**Action item:** Everything from the line with "You are a GUI" to the final line of the entries is to be set down exactly, except the pictures.

**Records shown:**

*** Begin section ***

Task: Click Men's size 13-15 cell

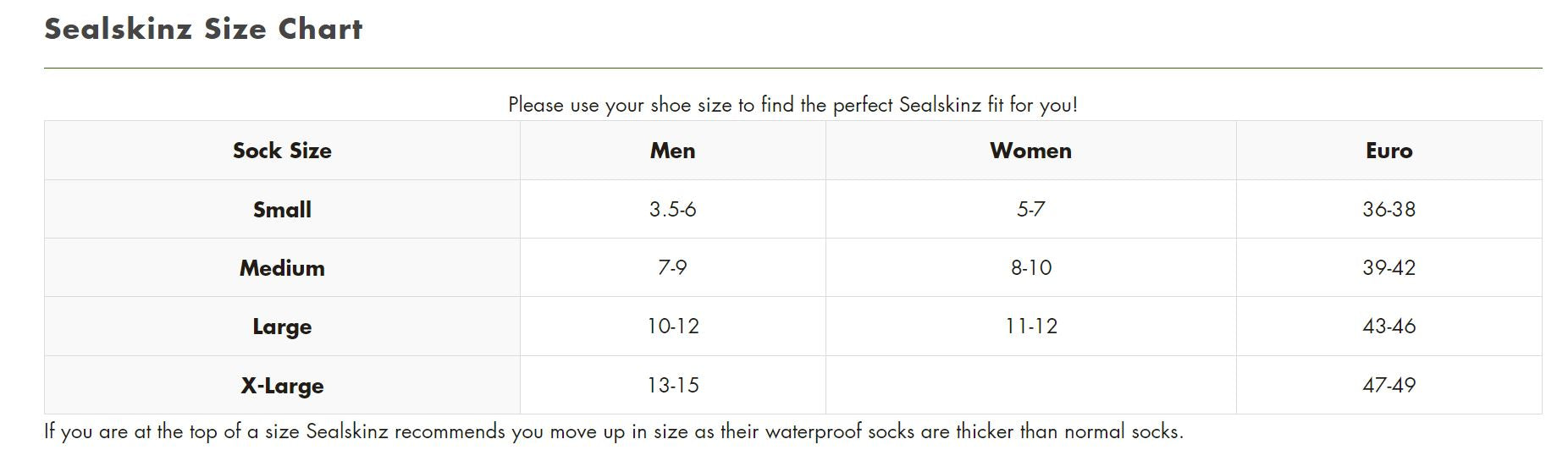Action: (672, 386)
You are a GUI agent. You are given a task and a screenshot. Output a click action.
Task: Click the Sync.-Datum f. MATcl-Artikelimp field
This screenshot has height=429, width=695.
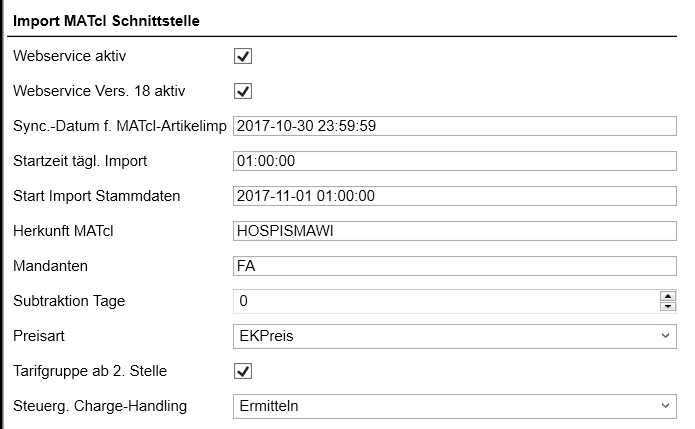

*** End section ***

**Task answer:**
You are a GUI agent. You are given a task and a screenshot. Output a click action.
Task: Click the Sync.-Datum f. MATcl-Artikelimp field
This screenshot has height=429, width=695.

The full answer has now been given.